KIT - Metastatic melanoma patients with an activating variant in KIT have been shown to be more likely to respond to imatinib (TKI) compared to patients without a KIT variant (clinical trials, not yet approved). KIT driver variants are more frequently identified in mucosal and acural subtypes of melanoma.

NRAS - Driver variants correlate with poor survival in localised and advanced melanoma. MEK inhibitors produce response in a minority of patients with NRAS variants.

Question 61

In what genes are variants most commonly identified in GIST and what is the clinical significance?

Answer 61

KIT and PDGFRA - testing should be carried out for all patients where TKI (Imatnib) treatment is being considered.

KIT
KIT variants identified in 80% of GIST patients
90% of patients with an exon 11 mutation and 50% with an exon 9 variant respond to treatment with imatinib.

PDGFRA
PDGFRA variants identified in 5-10% of GIST patients
Most variants associated with response to imatinib with the exception of the D842V variant which is unlikely to respond to imatinib and most other approved TKIs.

Question 62

What can cause secondary resistance to TKI’s in GIST and what treatment is recommended in these circumstances?

Answer 62

Imatinib resistant mutations in KIT or PDGFRA.

Sunitinib is recommended for patients who are not responding to imatinib. Regorafenib is recommended for patients who are not responding to imatinib or sunitinib.

Question 63

Inactivation of what complex can be seen in GIST patients, how is it tested for and what is the significance?

Answer 63

About 10-15% of GIST patients have inactivation of the succinate dehydrogenase (SDH) complex which can be detected by a lack of SDHB expression on IHC. In activation may occur by mutation or epigenetic silencing.

GISTS with SDH inactivation typically arise in the stomach of younger individuals and are usually resistant to imatinib . Patients may benefit from treatment with Sunitinib or Regorafenib. Referral to clinical genetics is recommended as patients with an SDH deficient GIST may have a germline SDH variant,

Question 64

What molecular alteration is characteristic of uveal melanoma and what is the clinical significance?

Answer 64

Mutations of GNAQ or GNA11 (>80% of cases).
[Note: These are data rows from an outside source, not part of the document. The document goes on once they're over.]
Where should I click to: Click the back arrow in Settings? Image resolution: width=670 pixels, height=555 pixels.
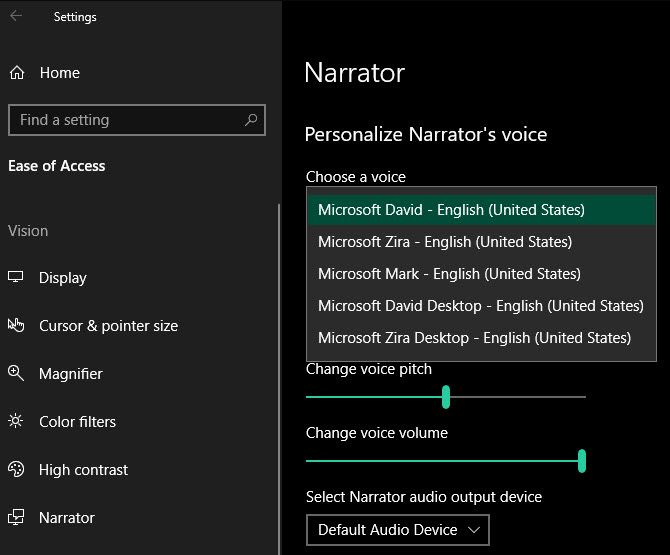point(15,17)
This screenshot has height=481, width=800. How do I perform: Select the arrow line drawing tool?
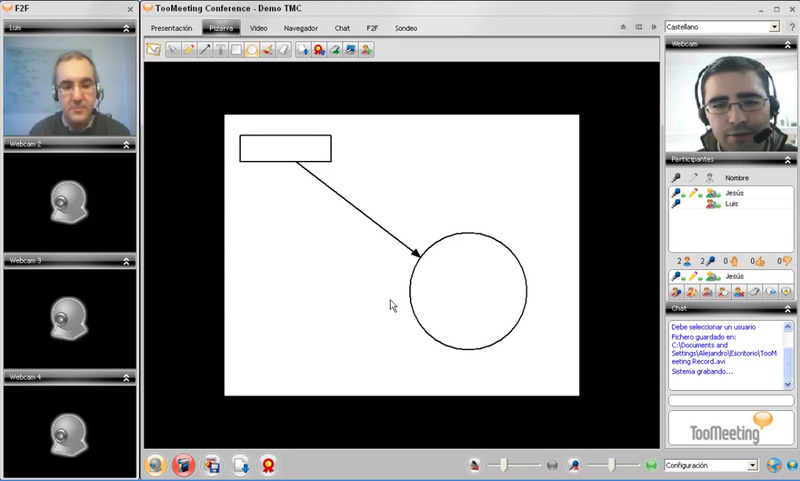click(205, 49)
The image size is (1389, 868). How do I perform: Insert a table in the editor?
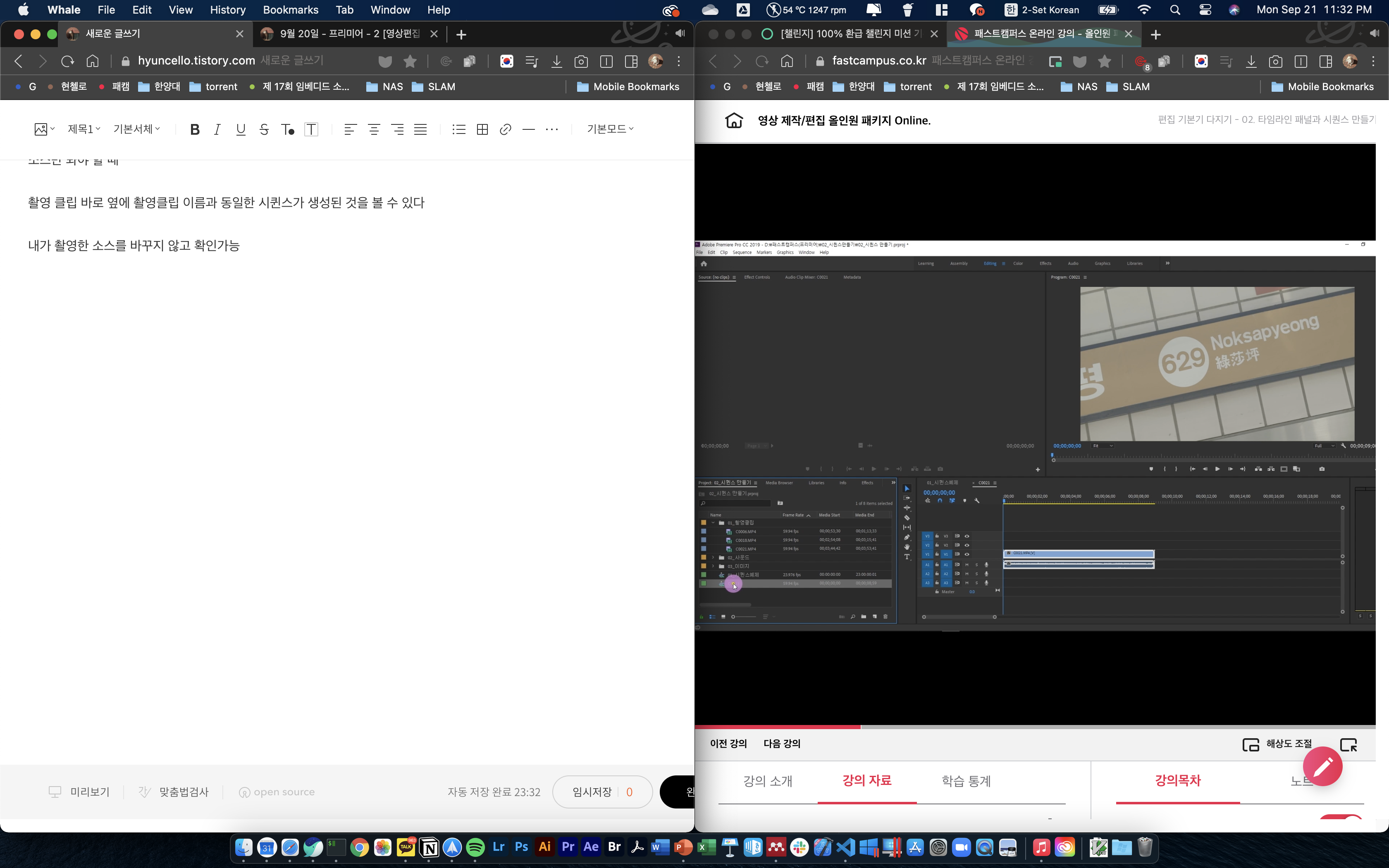tap(482, 129)
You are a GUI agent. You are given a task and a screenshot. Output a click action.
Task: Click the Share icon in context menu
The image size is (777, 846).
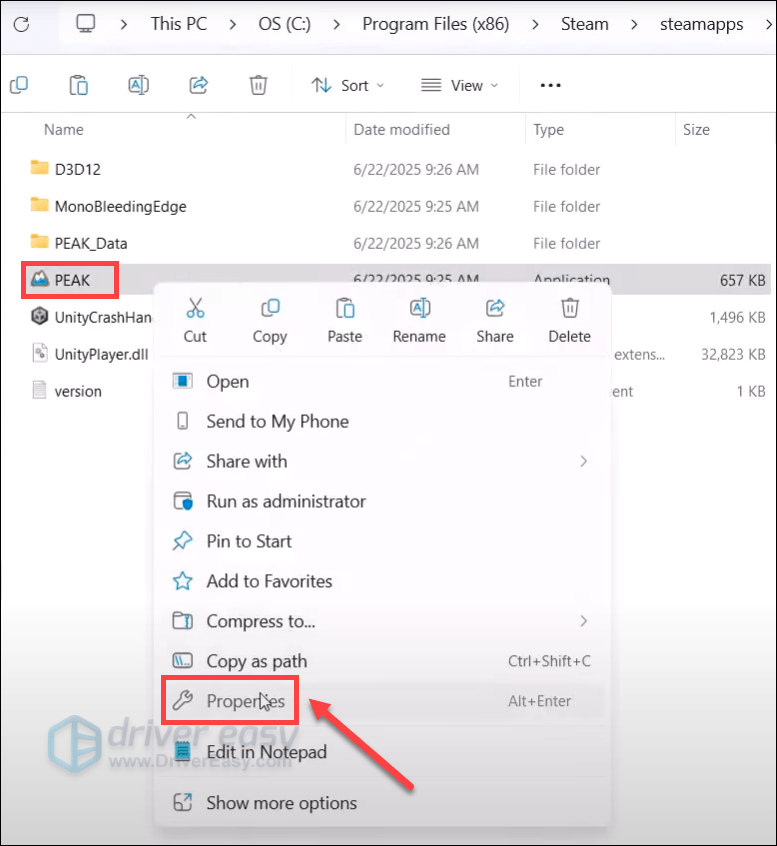coord(495,309)
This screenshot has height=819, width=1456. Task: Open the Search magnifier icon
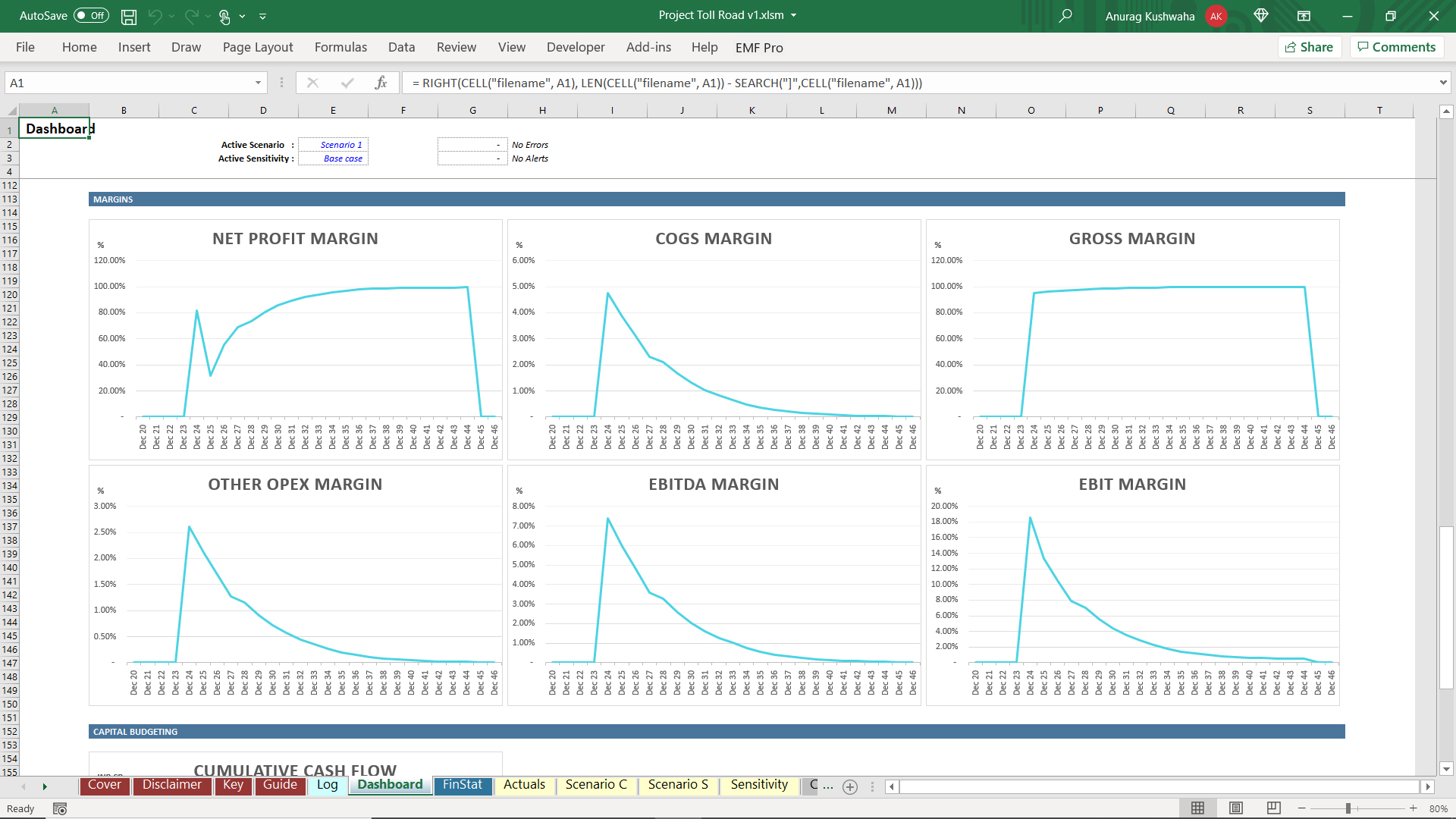tap(1065, 16)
Studies of MEK inhibitors has yielded mixed results with no clear correlation. Patients may be able to access trials

Question 65

What is the function of IDH1 and IDH2, and what downstream effect do hotspot mutations in these genes have?

Answer 65

They encode isocitrate dehydrogenase 1 and 2, which are enzymes that convert isocitrate into alpha-ketoglutarate during the Krebs cycle. Mutations impair the cell’s ability to carry out aerobic respiration (contributing to the Warburg effect) and the reduced alpha-ketoglutarate results in increased methylation patterns.